Using the predict function generate probability scores and class predictions (using a cutoff of 0.5) in the test and training sets.
# to be able to run the predictions for the test set we have to have a logistic reg for the test set
logit_fit3 <- glm(PriceyHome ~ chas + crim + lstat + ptratio + indus + zn + rm + tax + rad + nox,
family = binomial,
data = housing_test)
## Warning: glm.fit: fitted probabilities numerically 0 or 1 occurred
preds_df_train <- data.frame(scores_model2 = predict(logit_fit2, type = "response"),
data = housing_train)
preds_df_test <- data.frame(scores_model3test = predict(logit_fit3, type = "response"),
data = housing_test)
Calculate confusion matrices for the test and training sets.
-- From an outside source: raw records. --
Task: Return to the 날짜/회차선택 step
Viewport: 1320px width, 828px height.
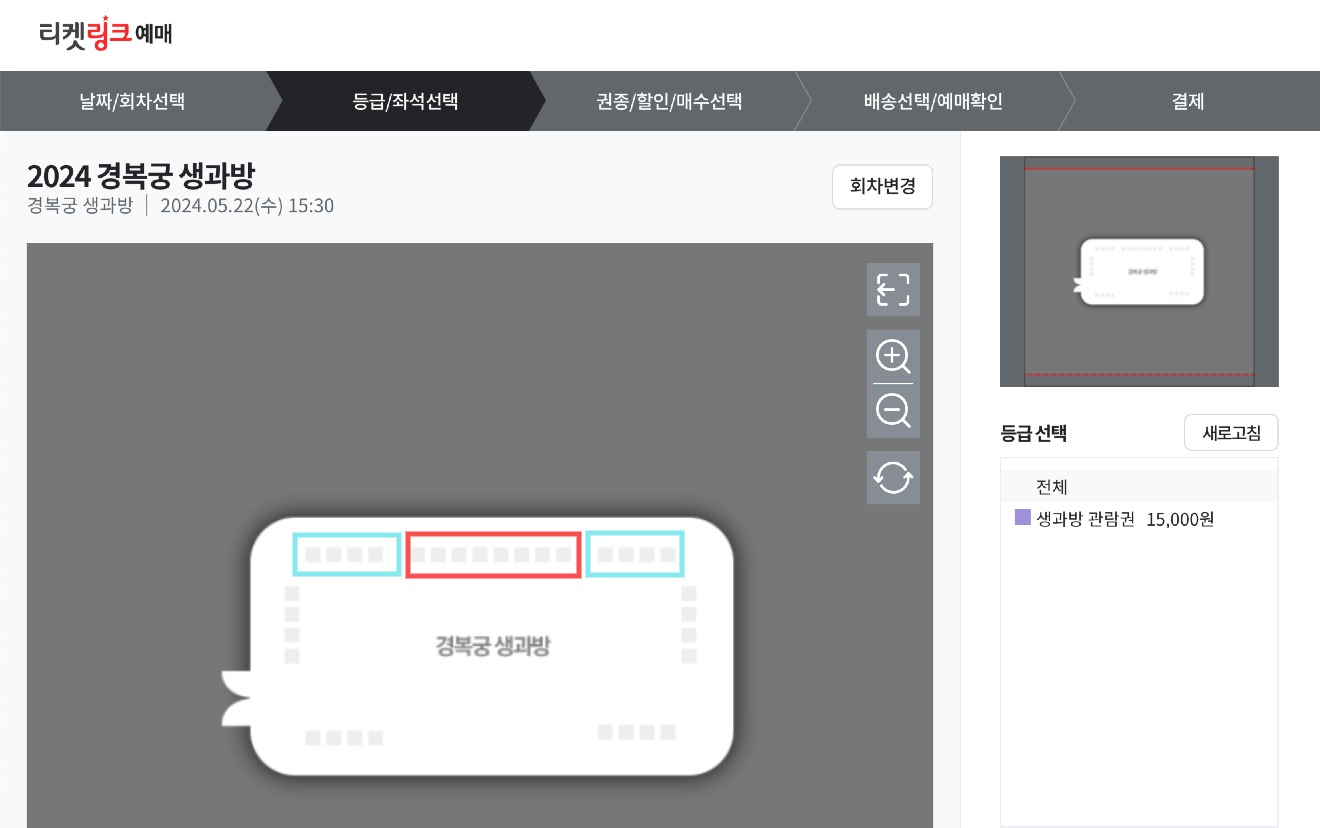Action: [x=132, y=100]
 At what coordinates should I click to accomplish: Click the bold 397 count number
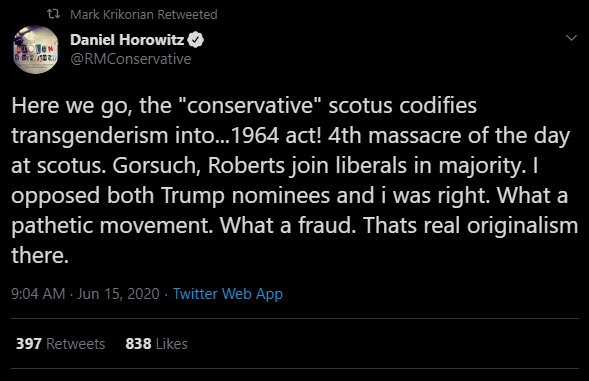29,344
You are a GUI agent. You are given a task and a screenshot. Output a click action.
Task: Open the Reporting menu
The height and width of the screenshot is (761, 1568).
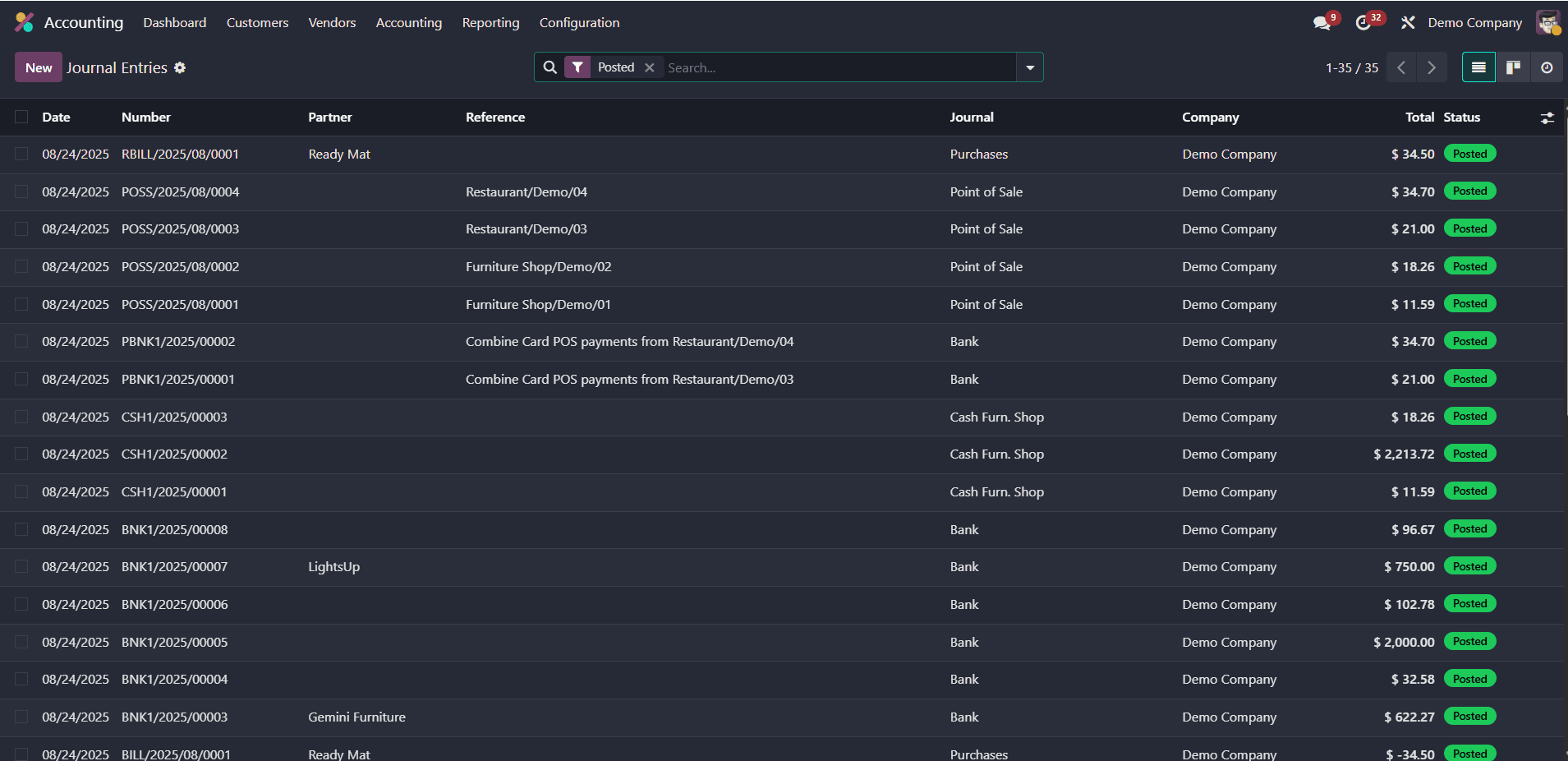click(x=490, y=23)
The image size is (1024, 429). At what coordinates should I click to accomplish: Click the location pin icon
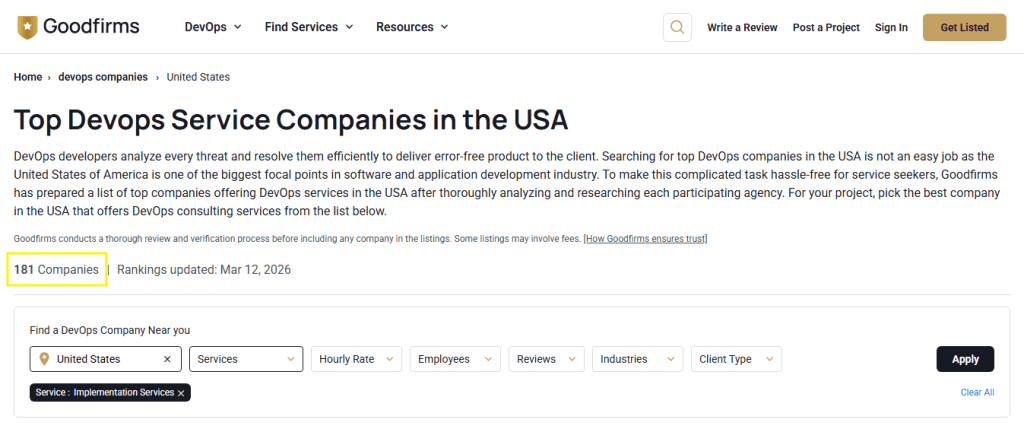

Calculate the accuracy, true positives, true negatives, sensitivity, specificity and false positive rate of the model in the test and training set.
# create the confusion matrix for different cutoffs
preds_DFM2 <- data.frame(classM2_preds05 = ifelse(preds_df_train$scores_model2 > 0.5, 1, 0),
preds_df_train)
preds_DFM2_test <- data.frame(classM2t_preds05 = ifelse(preds_df_test$scores_model3test > 0.5, 1, 0),
preds_df_test)
# use table for confusion matrix
table(preds_DFM2$classM2_preds05,preds_DFM2$data.PriceyHome)
##
## 0 1
## 0 339 11
## 1 3 26
table(preds_DFM2_test$classM2t_preds05, preds_DFM2_test$data.PriceyHome)
##
## 0 1
## 0 114 4
## 1 2 7
# calculate sensitivity and specificity for Model 2 training set
# sensitivity
(sen<- 26/(26+11))
## [1] 0.7027027
# specificity :TN/N
(spe <- 3/(3+339))
## [1] 0.00877193
# calculate sensitivity and specificity for Model 2 test set
# sensitivity
(sent<- 114/(114+4))
## [1] 0.9661017
# specificity :TN/N
(spet <- 2/(2+7))
## [1] 0.2222222
Based on the accuracy scores above, how should we adjust the probability cutoff? Are there any other factors we should consider when adjusting this cutoff?
We should lower the the cut off rate. As we can see is the in the ROC curve in the next section.
Plot the ROC curve for the test and training sets.
## Warning: The following aesthetics were dropped during statistical transformation: m, d
## ℹ This can happen when ggplot fails to infer the correct grouping structure in
## the data.
## ℹ Did you forget to specify a `group` aesthetic or to convert a numerical
## variable into a factor?
## Warning: The following aesthetics were dropped during statistical transformation: m, d
## ℹ This can happen when ggplot fails to infer the correct grouping structure in
## the data.
## ℹ Did you forget to specify a `group` aesthetic or to convert a numerical
## variable into a factor?
Calculate the AUC for the models. What do you conclude regarding whether the model is over or underfit? How would you recommend adjusting the model if it is over or underfit?
# calcuate AUC (area under curve) for both models
calc_auc(mod2_roc) # best case senary if it is close to 1
## Warning: The following aesthetics were dropped during statistical transformation: m, d
## ℹ This can happen when ggplot fails to infer the correct grouping structure in
## the data.
## ℹ Did you forget to specify a `group` aesthetic or to convert a numerical
## variable into a factor?
## PANEL group AUC
## 1 1 -1 0.9747116
# 45* line is bad
calc_auc(mod3test_roc)
## Warning: The following aesthetics were dropped during statistical transformation: m, d
## ℹ This can happen when ggplot fails to infer the correct grouping structure in
## the data.
## ℹ Did you forget to specify a `group` aesthetic or to convert a numerical
## variable into a factor?
## PANEL group AUC
## 1 1 -1 0.9835423
# auc higher -> better
Both AUC are close to 1 and that is the best outcome. We should not adjust the model.